LE COIN DU CINEPHILE : PHASE 4 (SAUL BASS)
phase 4
"La bizarrerie du film réside dans son mélange des genres. Phase 4 tient à la fois de la science-fiction (menace potentielle pour la planète), l'horreur aux reflets fantastiques (l'invasion des fourmis sanguinaires) et le film de guerre (opposition farouche entre les humains et les fourmis - les humains étant assimilés à des envahisseurs)."
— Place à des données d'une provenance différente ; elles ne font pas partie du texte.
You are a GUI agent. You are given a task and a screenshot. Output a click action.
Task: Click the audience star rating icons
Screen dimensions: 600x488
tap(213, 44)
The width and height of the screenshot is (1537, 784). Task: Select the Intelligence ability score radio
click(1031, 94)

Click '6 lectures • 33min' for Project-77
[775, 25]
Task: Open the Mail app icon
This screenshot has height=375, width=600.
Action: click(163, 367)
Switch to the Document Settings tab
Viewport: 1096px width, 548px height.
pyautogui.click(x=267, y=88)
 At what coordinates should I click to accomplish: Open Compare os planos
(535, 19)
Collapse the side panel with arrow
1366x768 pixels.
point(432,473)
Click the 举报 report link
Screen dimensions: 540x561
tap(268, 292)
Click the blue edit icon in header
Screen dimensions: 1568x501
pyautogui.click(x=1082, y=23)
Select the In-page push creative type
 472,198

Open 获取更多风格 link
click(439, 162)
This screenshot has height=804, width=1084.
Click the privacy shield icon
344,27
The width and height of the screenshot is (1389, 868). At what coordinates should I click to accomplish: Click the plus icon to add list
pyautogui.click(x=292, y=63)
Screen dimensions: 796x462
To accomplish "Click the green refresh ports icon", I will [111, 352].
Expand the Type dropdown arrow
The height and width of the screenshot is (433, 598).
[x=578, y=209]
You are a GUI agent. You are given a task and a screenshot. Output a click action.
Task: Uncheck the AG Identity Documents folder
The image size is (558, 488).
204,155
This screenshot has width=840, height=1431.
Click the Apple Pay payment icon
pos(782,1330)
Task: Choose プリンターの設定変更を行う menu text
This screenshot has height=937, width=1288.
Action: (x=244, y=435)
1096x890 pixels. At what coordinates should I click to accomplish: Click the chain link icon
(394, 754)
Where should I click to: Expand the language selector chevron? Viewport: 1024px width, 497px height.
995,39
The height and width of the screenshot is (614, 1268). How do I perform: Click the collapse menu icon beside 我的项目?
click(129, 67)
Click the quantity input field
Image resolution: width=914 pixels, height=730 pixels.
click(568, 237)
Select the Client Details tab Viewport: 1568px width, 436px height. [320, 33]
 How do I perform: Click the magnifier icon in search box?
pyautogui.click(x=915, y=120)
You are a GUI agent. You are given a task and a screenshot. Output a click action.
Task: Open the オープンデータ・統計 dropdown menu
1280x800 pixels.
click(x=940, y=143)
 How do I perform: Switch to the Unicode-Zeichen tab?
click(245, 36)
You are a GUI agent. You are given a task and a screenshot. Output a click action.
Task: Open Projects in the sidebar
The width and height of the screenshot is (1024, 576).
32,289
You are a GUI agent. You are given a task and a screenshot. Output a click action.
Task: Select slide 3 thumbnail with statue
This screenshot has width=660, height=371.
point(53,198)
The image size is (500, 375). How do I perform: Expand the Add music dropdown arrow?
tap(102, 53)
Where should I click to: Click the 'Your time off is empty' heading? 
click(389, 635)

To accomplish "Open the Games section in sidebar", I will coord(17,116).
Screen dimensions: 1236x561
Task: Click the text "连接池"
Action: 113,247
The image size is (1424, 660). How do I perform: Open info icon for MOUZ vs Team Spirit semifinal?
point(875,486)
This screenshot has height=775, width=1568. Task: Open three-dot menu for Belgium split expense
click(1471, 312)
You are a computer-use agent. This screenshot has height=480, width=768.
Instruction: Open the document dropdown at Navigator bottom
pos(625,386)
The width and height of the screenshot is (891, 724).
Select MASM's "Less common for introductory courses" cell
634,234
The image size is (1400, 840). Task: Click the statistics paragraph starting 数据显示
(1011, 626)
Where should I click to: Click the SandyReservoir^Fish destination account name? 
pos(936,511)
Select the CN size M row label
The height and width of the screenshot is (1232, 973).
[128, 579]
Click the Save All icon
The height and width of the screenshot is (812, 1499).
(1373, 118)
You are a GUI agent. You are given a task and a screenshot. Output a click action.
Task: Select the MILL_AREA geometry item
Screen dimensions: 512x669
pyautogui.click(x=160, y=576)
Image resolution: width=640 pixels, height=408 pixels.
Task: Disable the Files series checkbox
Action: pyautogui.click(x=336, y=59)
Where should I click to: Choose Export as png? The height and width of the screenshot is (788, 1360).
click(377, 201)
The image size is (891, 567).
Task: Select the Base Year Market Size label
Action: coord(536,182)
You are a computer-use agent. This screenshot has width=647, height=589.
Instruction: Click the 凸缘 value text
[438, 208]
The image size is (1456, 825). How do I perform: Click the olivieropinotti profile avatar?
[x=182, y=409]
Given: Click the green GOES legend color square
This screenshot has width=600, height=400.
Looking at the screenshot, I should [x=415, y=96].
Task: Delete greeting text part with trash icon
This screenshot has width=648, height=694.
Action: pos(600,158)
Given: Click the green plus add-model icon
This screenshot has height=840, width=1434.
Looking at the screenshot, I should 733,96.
Dans le désert d'Arizona, une menace souterraine gronde. Suite à un phénomène, un savant (Nigel Davenport) et un spécialiste du langage animal (Michael Murphy) étudient le comportement des fourmis qui selon eux se révèle de plus en plus étrange. Pendant ce temps, les prédateurs les plus redoutables disparaissent et les araignées se font becter. Pendant ce temps bis, les deux hommes buttent des édifices et s'attirent les foudres desdites fourmis bien décidées à donner une leçon humaine à ses humains trop bêtes. Non loin, vit un couple de vieux fermiers déphasés, inconscients de ce qui va se produire, et leur petite fille qui aime à faire des balades à cheval pour tromper son ennui. Le tour de force de Phase 4, c'est de (faire) croire à l'incroyable : montrer des fourmis se comporter comme des êtres humains selon des rituels et des codes hiérarchiques, faire flipper avec des éléments a priori inoffensifs, sonder la folie qui travaille au corps et menace l'esprit.
phase 4
Pour commencer, la bizarrerie du film réside dans son mélange des genres. Il tient à la fois de la science-fiction (menace potentielle pour la planète), l'horreur aux reflets fantastiques (l'invasion des fourmis sanguinaires) et le film de guerre (opposition farouche entre les humains et les fourmis - les humains étant assimilés à des envahisseurs). La morale qui en résulte, c'est que la nature déteste l'organisation. Le scénario oppose la solitude des deux scientifiques, cloîtrés dans leur centre d'études et leurs machines prétendument infaillibles - et pourtant, comble du ridicule, sabotés par des fourmis -, et l'organisation suprêmement intelligente des bestioles qui ne s'embarrassent pas de calculs mathématiques pour s'organiser. Les fourmis sont scrutées à échelle humaine et si on y croit à ce point, c'est aussi grâce à Ken Middleham, spécialisé dans la macro-photographie, responsable de certaines fulgurances comme le cimetière des fourmis. En travaillant la montée de l'angoisse comme pas grand monde (la collaboration avec Hitchcock a certainement beaucoup servi notamment pour la répétition presque maladive des détails), Saul Bass part de l'infiniment petit (la société microscopique des fourmis) pour emmener vers l'infiniment grand (une résolution apocalyptique). A ce titre, la scène finale, métaphorique, est aussi surprenante et cruelle que celle de Soleil Vert, de Richard Fleischer.